● What is expected: Render the lines below as a JSON array of strings, one string per line, with blank lines omitted. Leave the pictures out.

● Material supplied:

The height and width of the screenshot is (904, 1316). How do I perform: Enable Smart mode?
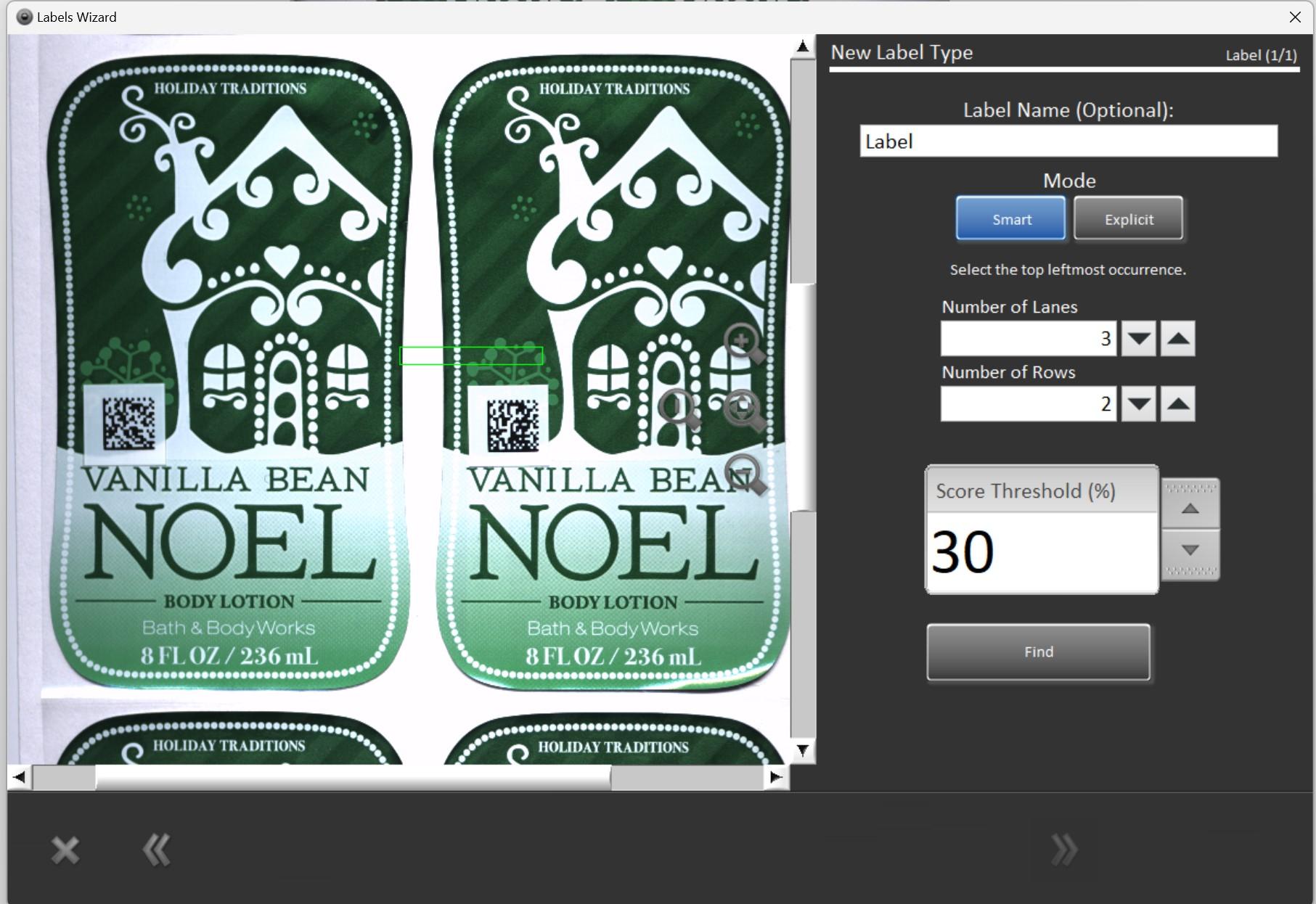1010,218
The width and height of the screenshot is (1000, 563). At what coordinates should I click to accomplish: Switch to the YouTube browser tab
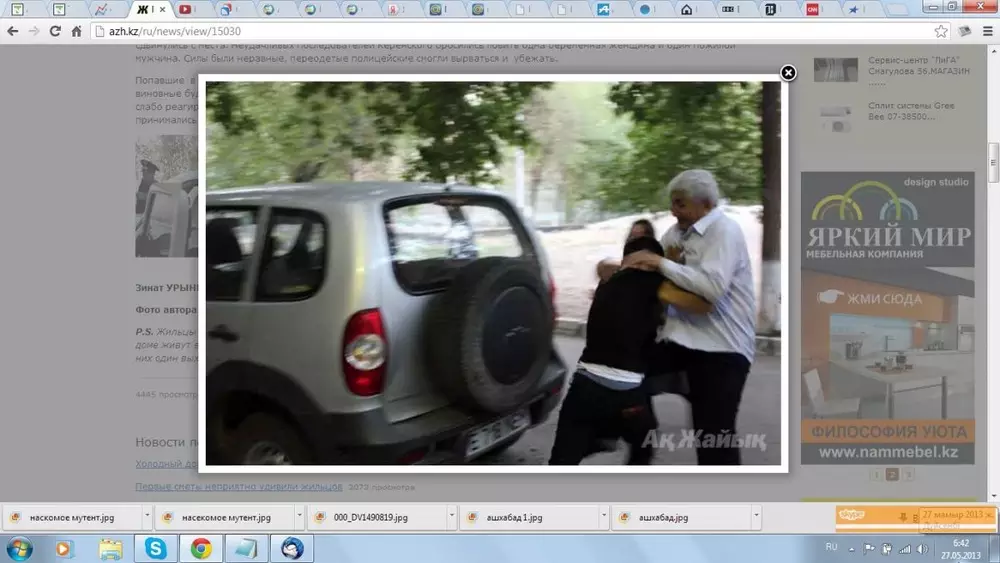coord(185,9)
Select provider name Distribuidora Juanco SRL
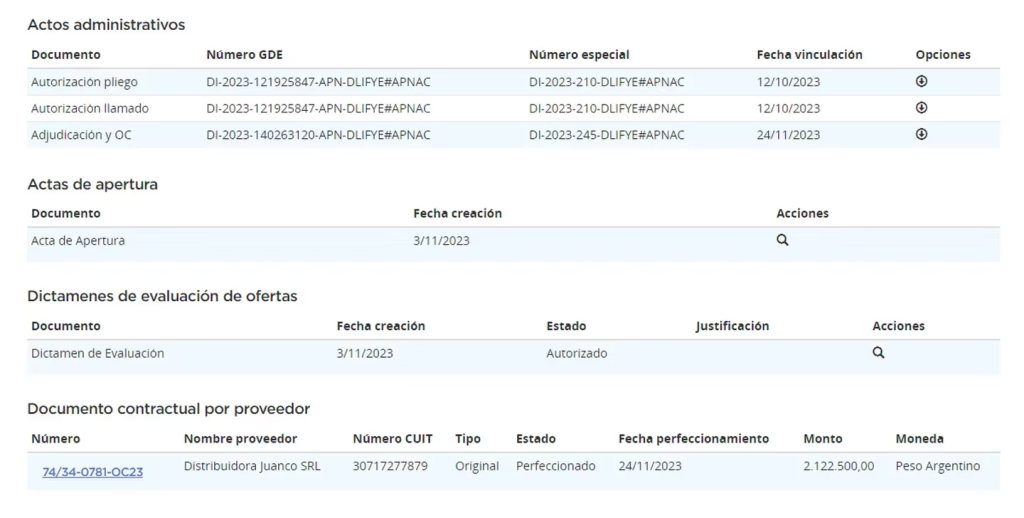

● Final result:
[
  "The height and width of the screenshot is (904, 1316). How do I perform: Enable Smart mode?",
  "1010,218",
  "The width and height of the screenshot is (1000, 563). At what coordinates should I click to accomplish: Switch to the YouTube browser tab",
  "coord(185,9)",
  "Select provider name Distribuidora Juanco SRL"
]